• _TASK GOAL_: Beginning with the line that holds "Click the mtf-arij-stb meeting code" in the data below, give again every line through the one that holds "The image size is (1531, 861).", exactly as written.

• _THE RECORDS_:
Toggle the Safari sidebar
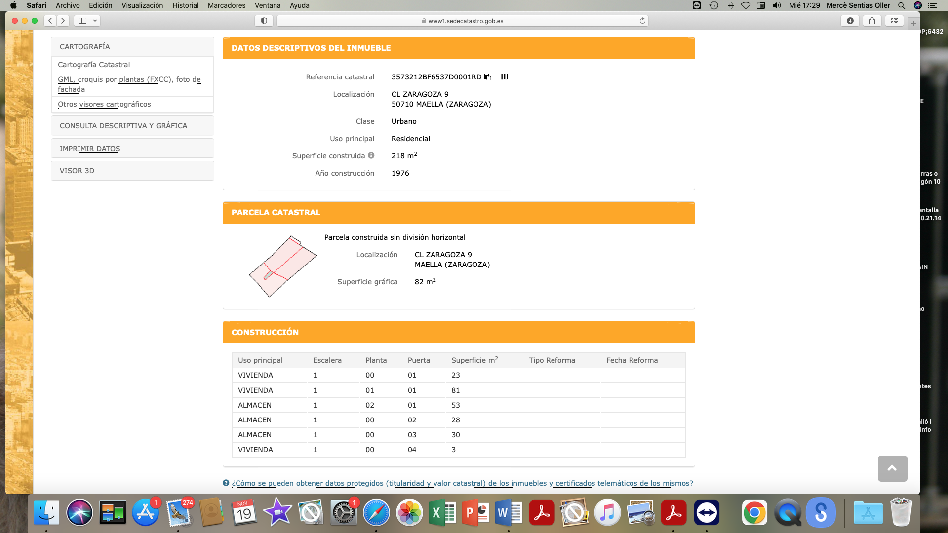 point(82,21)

---

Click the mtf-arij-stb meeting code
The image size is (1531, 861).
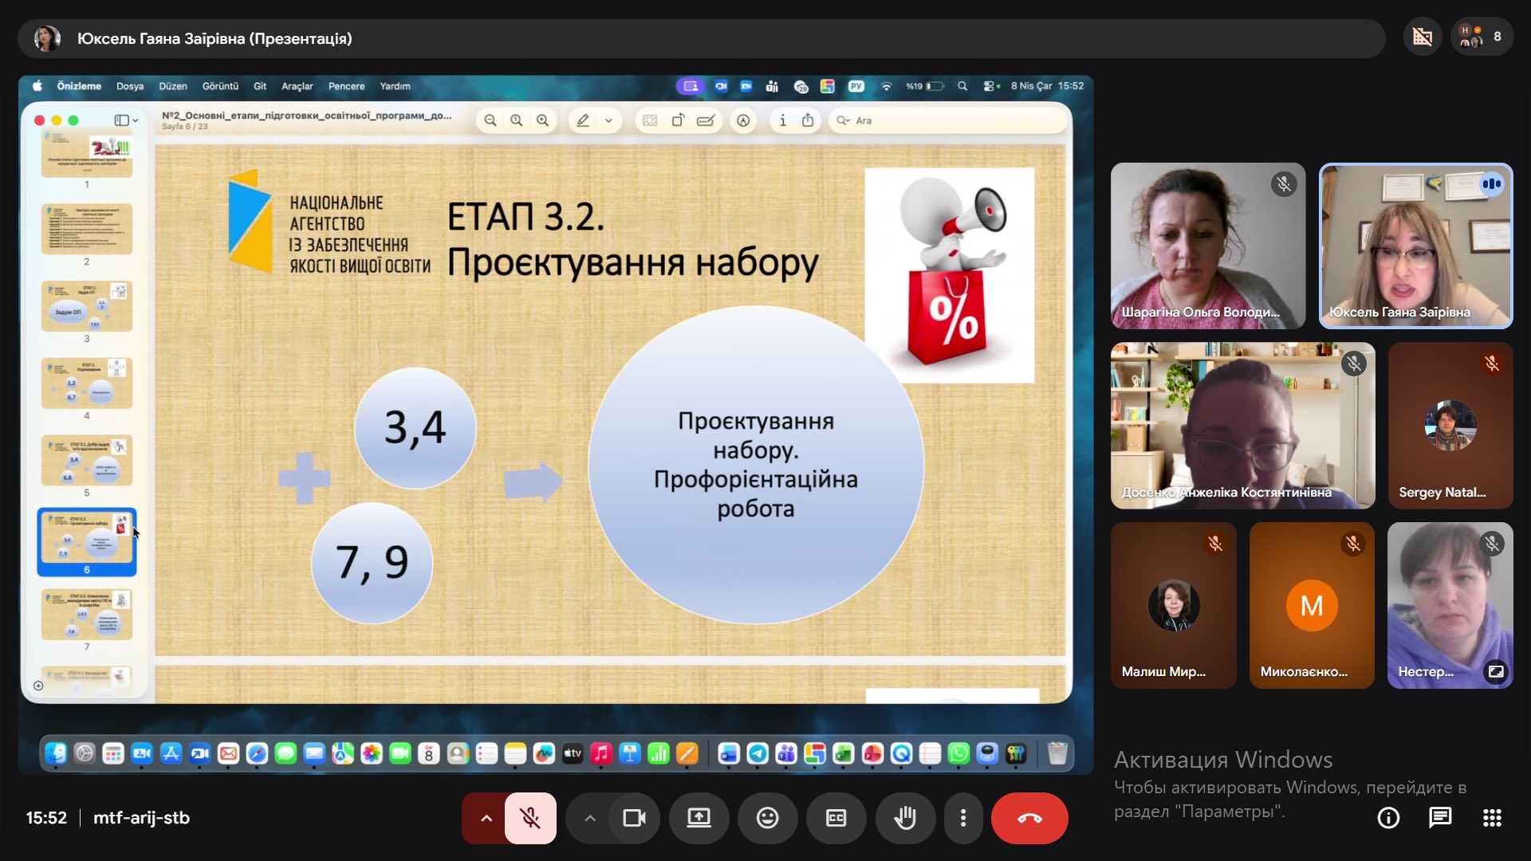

* * *

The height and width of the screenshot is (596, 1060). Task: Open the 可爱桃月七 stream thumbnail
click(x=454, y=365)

• _FINISHED EXERCISE_:
Click the mtf-arij-stb meeting code
The image size is (1531, 861).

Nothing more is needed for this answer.